Back to eggs. Yes, but the taste! you say. Eggs are comfort foods. Are they now? The dictionary would beg to differ. Merriam-Webster would call a comfort food "a traditionally eaten food which often provides a nostalgic or sentimental feeling to the person eating it, frequently with a high carbohydrate level and a simple preparation." Eggs have no carbohydrates (or fiber). And their preparation is not as simple as the true comfort food: the banana, which is simple to prepare (simply peel) and carbohydrate rich (95% of its calories come from sugar and starch). Or better yet, potatoes. Carb rich, easy to prepare, and warm when you boil them for 10-15 minutes and eat with salt and/or salsa.
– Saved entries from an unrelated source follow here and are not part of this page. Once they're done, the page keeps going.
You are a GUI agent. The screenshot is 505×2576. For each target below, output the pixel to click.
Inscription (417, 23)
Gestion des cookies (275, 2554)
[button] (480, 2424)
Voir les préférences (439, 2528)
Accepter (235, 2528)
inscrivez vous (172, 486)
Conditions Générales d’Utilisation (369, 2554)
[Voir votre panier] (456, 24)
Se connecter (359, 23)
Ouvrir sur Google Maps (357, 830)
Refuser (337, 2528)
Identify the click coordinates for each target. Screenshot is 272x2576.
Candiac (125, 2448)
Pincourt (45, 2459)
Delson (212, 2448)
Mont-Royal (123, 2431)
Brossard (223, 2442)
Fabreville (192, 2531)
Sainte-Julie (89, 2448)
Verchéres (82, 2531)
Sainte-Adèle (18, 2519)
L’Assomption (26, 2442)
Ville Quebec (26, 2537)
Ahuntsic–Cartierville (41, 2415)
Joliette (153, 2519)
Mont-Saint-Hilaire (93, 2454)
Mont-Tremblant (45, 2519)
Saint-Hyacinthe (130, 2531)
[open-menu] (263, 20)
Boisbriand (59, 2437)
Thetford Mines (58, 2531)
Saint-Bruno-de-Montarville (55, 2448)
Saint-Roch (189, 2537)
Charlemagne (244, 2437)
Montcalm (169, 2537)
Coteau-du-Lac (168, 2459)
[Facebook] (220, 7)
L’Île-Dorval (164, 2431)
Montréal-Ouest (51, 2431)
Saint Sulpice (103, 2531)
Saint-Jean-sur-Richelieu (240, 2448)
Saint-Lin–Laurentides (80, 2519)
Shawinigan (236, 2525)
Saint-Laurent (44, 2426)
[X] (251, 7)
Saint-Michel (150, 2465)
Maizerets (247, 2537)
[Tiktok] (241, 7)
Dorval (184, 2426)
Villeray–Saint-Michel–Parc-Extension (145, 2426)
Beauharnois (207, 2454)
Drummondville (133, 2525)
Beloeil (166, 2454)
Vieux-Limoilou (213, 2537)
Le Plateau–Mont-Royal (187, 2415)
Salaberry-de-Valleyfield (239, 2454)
Just some ideas in case you're needing an egg replacement - not that I'm trying to change you!

But the nostalgia! you say. I ate eggs when I was a kid! I did too, remember. I also wore diapers, which I thankfully gave up. Not all childhood pastimes should extend into adulthood. What about moderation? An egg or two a day or per week or once in a while surely isn't all that bad. Moderation is a tricky subject and different for each consumable item. Moderate water consumption is a couple glasses a day. But how much strychnine or cyanide could you consume and still be called moderate? My argument is that eggs belong more to this latter class (poison) than the former (essential nutrient). Read: best left for the rats. Or Rocky.

But onto our list.
1. Eggs are high in cholesterol. Just one large egg contains over 200 mg of cholesterol, which is 70% of the daily maximum. Cholesterol is not an essential nutrient, since your liver makes enough to fulfill all its important functions, which include serving as a precursor for hormones like estrogen and testosterone, and vitamin D. Cholesterol intake has been implicated in heart disease, which reigns as America's number 1 killer. Indeed more women die of heart attacks and strokes than of breast cancer.
2. Eggs constipate. They contain zero fiber, an essential nutrient necessary for bowel regularity, a deficit of which can cause hemorrhoids, constipation, diverticulosis, and cancer. If you enjoy an egg omelet for breakfast, which has no fiber, then you stand little chance of consuming the recommended amount of 25-40 grams of fiber (I'd recommend 50 to 100 grams) at lunch and dinner alone. By comparison, one banana contains 4 grams of fiber.
3. Eggs stink going in and coming out. There is no mistaking the sulfur stench of eggs. And they rot in your gut, giving rise to fetid flatulence on the "back end." Anecdotal evidence and personal history suffice as support here.
4. Eggs are a common source of multi-antibiotic resistant bacteria, mainly Salmonella. One study conservatively found that 5% of eggs carry Salmonella, that's 1 for every 20 you eat. If you eat 2 eggs a week (moderation? you decide) you can count on getting food poisoning every 2 or 3 months. And be sure to scrub your pan and utensils after preparation and consumption, since egg remnants can coat counter-tops and cabinets and attract flies and bacteria, adding to the pathogens already present in and on the shell.
5. Of course there is the resource depletion associated with producing animals and animal products for food. The water usage, land usage, grain and grass usage, etc. In this environmentally conscious time, a high carbon footprint seems so Stone Age.
Ah, lessee, eggs (being high in amino acids and fatty acids) are acidic, which all that to-do about alkaline diets seeks to reverse. That's all I have on the subject. Why belabor it?

But remember: I think you're perfect as a wild rose and my high regard remains whether you eat eggs or abstain. If you do, and you experience the olfactory phenomena so common in my egg heyday (or eggday?), just warn me to leave the room - although I'm sure your farts smell like roses, too.